We’d all like to see poverty diminished if not entirely abolished. That’s why us neoliberals are so keen on this neoliberal globalisation stuff, it’s the one socioeconomic system that’s made decent inroads into absolute poverty. The percentage of humanity living on less than $1.90 a day has gone from over 40% to under 10% in only a few decades and we hope to abolish it in the next. You know, for the first time in the history of our species, which is pretty good going for a socioeconomic system, nu?

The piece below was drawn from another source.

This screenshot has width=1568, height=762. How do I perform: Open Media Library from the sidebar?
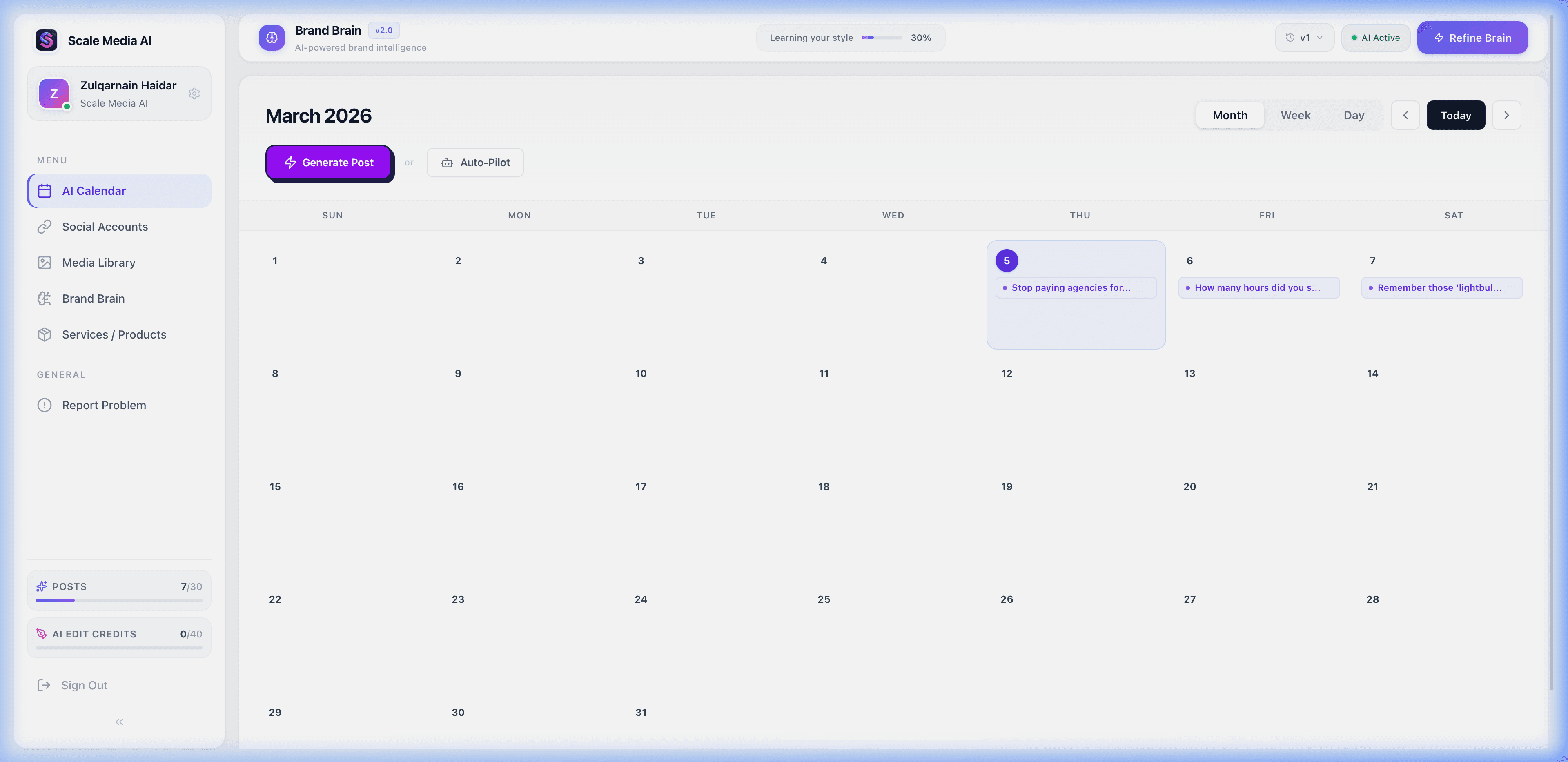tap(98, 262)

The problem though is that we’ve got to define what poverty actually is. The normal global number is that absolute poverty. Living on – not earning, this is the value of all consumed in a day – less than $1.90 a day. That’s at today’s American prices, imagine walking into Walmart and buying food,clothing, heat, medical care, housing even your pension contributions for the day, on under $2. That’s poverty.
This also isn’t a very useful number in the rich countries as it doesn’t exist and hasn’t for many a decade. We’ve simply not got global or historic poverty in any of the rich countries today. We could just say, well, job done, then go off and do something more interesting but then what would all the campaigners and politicians do? Which is how we end up with the concept of relative poverty. This is normally less than 60% of median household income after housing costs and adjusted to household size.

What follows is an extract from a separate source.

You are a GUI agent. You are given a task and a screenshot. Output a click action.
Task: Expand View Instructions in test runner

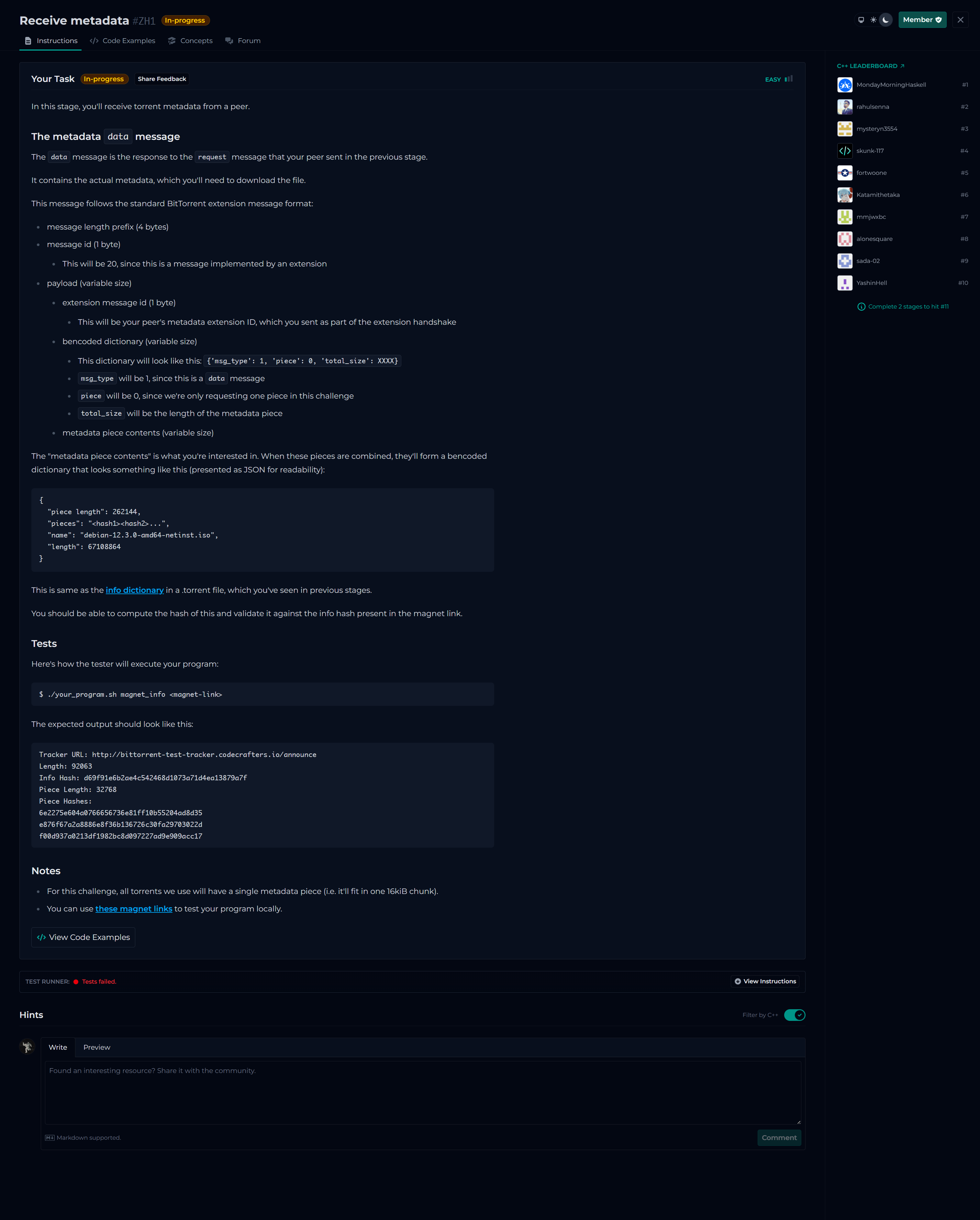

This is obviously a measure of inequality, not poverty. It’s also the one everyone means when they refer to poverty in a rich country other than the US – which has its own measure. The value here is that those who wish to complain about poverty always do have something to complain about. Even if we abolish actual poverty measuring inequality instead gives something to whine about.
Which brings us to those sensible people in Canada. They’ve just adopted – or the Act which will do so has been introduced – their first official definition of poverty. And it’s not one of those relative measures, it’s an absolute one:
The federal Liberals have unveiled their long-promised anti-poverty law, saying it will force future governments to meet ambitious targets to lift more than two million people above the poverty line in the coming years.

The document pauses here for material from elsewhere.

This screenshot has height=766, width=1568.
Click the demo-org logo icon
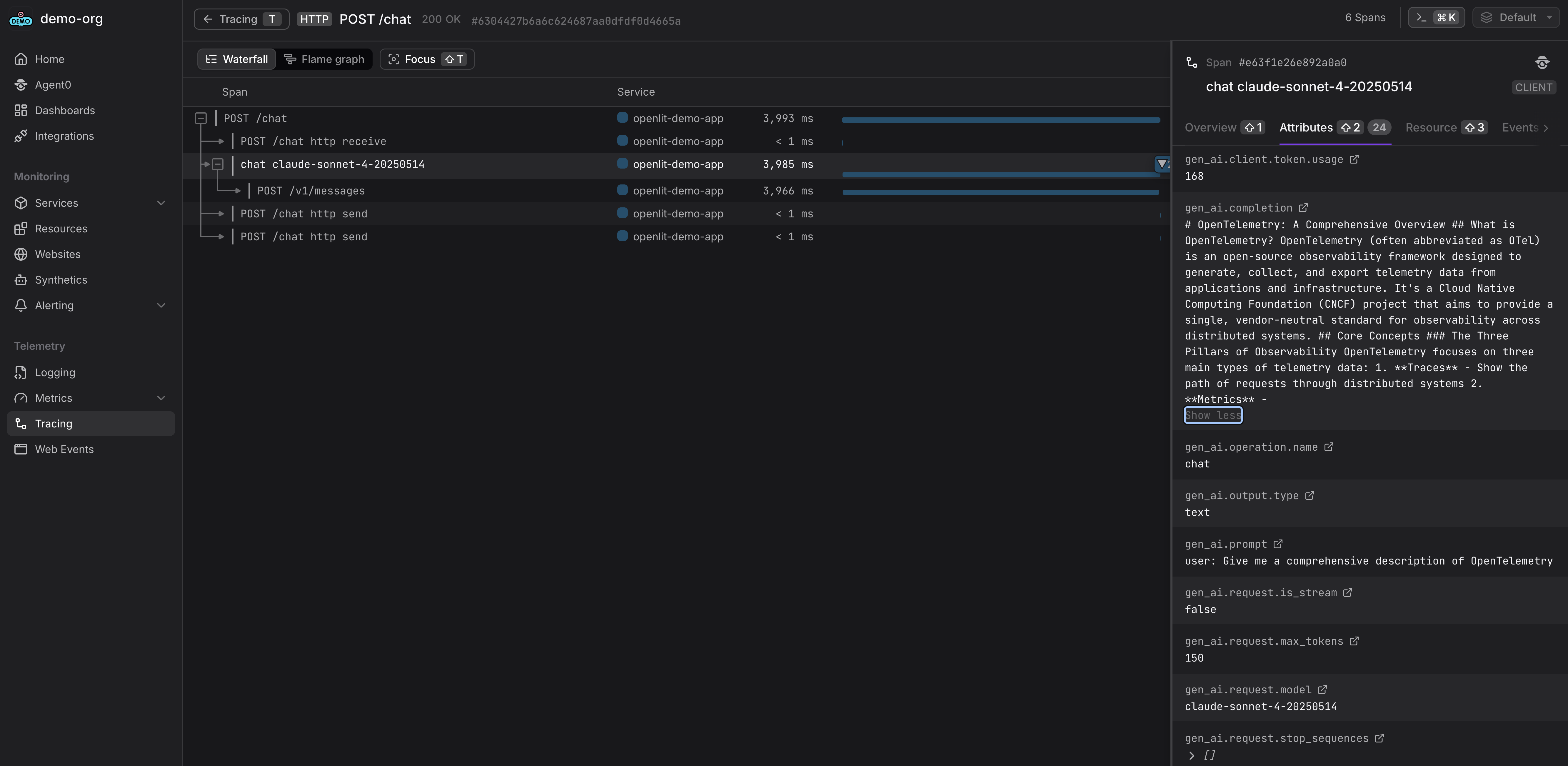point(21,19)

These targets would see poverty rates lowered by 20 per cent from 2015 levels by the end of the current decade and a further 50 per cent reduction by 2030.
OK, but what are they measuring?
Until now, discussions of poverty reduction have focused on three different ways of measuring poverty. Tuesday’s bill selects one of those – the market-basket measure – as Canada’s official poverty line.
The market-basket measure is focused on the cost of buying basic goods and services such as food, clothing, transportation and shelter.
And in more detail:
The advantage here is that economic growth will see that poverty measure reduce over time. Simply because a richer economy means richer people, fewer of whom are poor in absolute terms. As opposed to those measures of relative poverty which always rise in recessions. For recessions make an economy less unequal, but using that as a poverty measure means that when all get poorer then poverty reduces. Nonsense, of course, which is why the absolute measure is better.
This is very sensible and well done to the Canadians here.